Image: Mia (Instagram).
This is the kind of post that would make me want to punch someone in the boobs if I had a newborn. Or if I had several small children. Or if I was a single Mum. Or if I was really sleep deprived. I apologise in advance if you are one of those people. I don’t want to make you feel bad. Or angry.
But when the subject of exercise comes up, one of the things I hear most from new mothers is that they just can’t find the time. And very often this is true. I’m not writing this in the spirit of shaming. I’m trying to help.
Wow. That’s a lot of disclaimers. Are you even still reading or have you forgotten why you clicked here in the first place?
EXERCISE. And how I’ve managed to keep doing it over the sixteen years since I first became a mother. I’m a firm believer in the oxygen mask theory. You know when the flight attendant is doing the safety demo and say that if oxygen is required and you are travelling with children that you need to put your own mask first before you help your child put on theirs?
I apply this to parenting. I think that mothers are often inclined to leave their oxygen mask until last and that's a very bad idea. Because if you pass out, everyone is screwed. For me, exercise is my oxygen mask. That sounds ridiculously melodramatic, I know but I think when you become a mother, you are thrown from your axis as the centre of the universe.
AS YOU SHOULD BE. But I think it's really important to work out what it takes to help you be a good mother. Maybe it's a cup of coffee in the morning. Maybe it's watching The Bachelor uninterrupted. Maybe it's having a chocolate biscuit, a cup of tea and 15 minutes to mess around on Facebook once a day.
For me, exercise is incredibly important. As someone who suffers from anxiety, I use it partly to help manage that and partly perhaps for the endorphins (I don't drink coffee so endorphins are helpful, especially when I'm sleep deprived). (Watch Mia on how exercise helps her manage anxiety. Post continues after video.)
So, enough of the why. Let's talk about the HOW. How do I exercise?
Early on, I worked out that I needed a form of exercise that didn't involve me leaving the house. As soon as you have a baby, your time and your life is no longer just your own. I've been fortunate enough to be raising my kids side by side with my husband but I didn't want to have to rely on him being home and available to mind the baby while I exercised.
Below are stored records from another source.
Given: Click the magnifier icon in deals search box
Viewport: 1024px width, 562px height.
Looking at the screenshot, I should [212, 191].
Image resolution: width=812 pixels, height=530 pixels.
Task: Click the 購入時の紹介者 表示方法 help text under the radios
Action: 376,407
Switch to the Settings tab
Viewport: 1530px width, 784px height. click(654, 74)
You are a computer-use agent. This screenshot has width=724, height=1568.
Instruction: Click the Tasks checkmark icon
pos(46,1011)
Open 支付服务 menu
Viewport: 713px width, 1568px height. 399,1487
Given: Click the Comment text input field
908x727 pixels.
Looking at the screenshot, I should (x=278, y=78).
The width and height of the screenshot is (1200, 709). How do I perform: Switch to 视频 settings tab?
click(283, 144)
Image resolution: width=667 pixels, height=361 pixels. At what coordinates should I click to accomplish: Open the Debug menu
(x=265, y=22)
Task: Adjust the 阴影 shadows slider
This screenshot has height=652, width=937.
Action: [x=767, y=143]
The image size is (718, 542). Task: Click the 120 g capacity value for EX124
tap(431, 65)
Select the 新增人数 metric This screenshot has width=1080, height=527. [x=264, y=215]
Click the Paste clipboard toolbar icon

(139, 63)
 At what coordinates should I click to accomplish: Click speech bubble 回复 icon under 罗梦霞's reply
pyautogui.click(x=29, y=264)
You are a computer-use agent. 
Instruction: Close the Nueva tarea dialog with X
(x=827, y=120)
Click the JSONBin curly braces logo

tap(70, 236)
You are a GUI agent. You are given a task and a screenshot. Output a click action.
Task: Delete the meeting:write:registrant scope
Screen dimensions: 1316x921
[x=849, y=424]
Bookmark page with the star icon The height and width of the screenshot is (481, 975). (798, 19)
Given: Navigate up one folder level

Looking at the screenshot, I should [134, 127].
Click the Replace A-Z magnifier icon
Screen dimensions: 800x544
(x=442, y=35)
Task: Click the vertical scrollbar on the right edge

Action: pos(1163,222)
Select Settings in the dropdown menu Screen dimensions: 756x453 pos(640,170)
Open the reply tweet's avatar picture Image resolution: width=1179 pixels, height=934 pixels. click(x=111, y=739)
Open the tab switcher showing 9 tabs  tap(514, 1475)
That's a recipe for trouble and resentment.
The other key for me has always been doing the same thing every day. No negotiations. That's just how my brain works. If I give myself wriggle room, it ain't gonna happen. I can mount a very effective argument against myself and there are always reasons not to work out.
So it needed to be something that didn't depend on anyone else. Something that didn't involve needing anyone to mind the baby. Something that wasn't weather dependant. That meant no classes, nothing outdoors.
The answer for me was a treadmill. Later, I added an eliptical trainer and some exercise videos. This ticked a lot of boxes. I could do my exercise without leaving my house. It saved me masses of time because I didn't have to drive to a gym or a park or a walking track. If my workout had to be abandoned, I could stop immediately. I didn't have to make my way home from wherever I was. It was free (after the initial outlay), it could be done at any time of day regardless of the weather and I didn't have to appear in public. I could exercise in my pyjamas with my trainers on or with my maternity bra flapping in the breeze.
When my kids were tiny, I could put them in the pram or the capsule on the floor near me so I could watch them. As they got older, I could plonk them down with the ipad or in front of the TV for the 20-40 minutes I exercised.
I could adapt the length of my workout to the time I had available.
And for me, this has worked for 16 years. My kids still come and go and interrupt me (they're older now so I don't need to watch them while I work out) but mostly, I get to put on my headphones and listen to podcasts or music or catch up on TV or the news.
It's the closest I get to me-time and it keeps me sane.
So if you're reading this and you're feeling hopeless and helpless, desperate to get some exercise but overwhelmed by how you can possibly achieve it, try renting a treadmill or an eliptical trainer for a month. See if it works for you.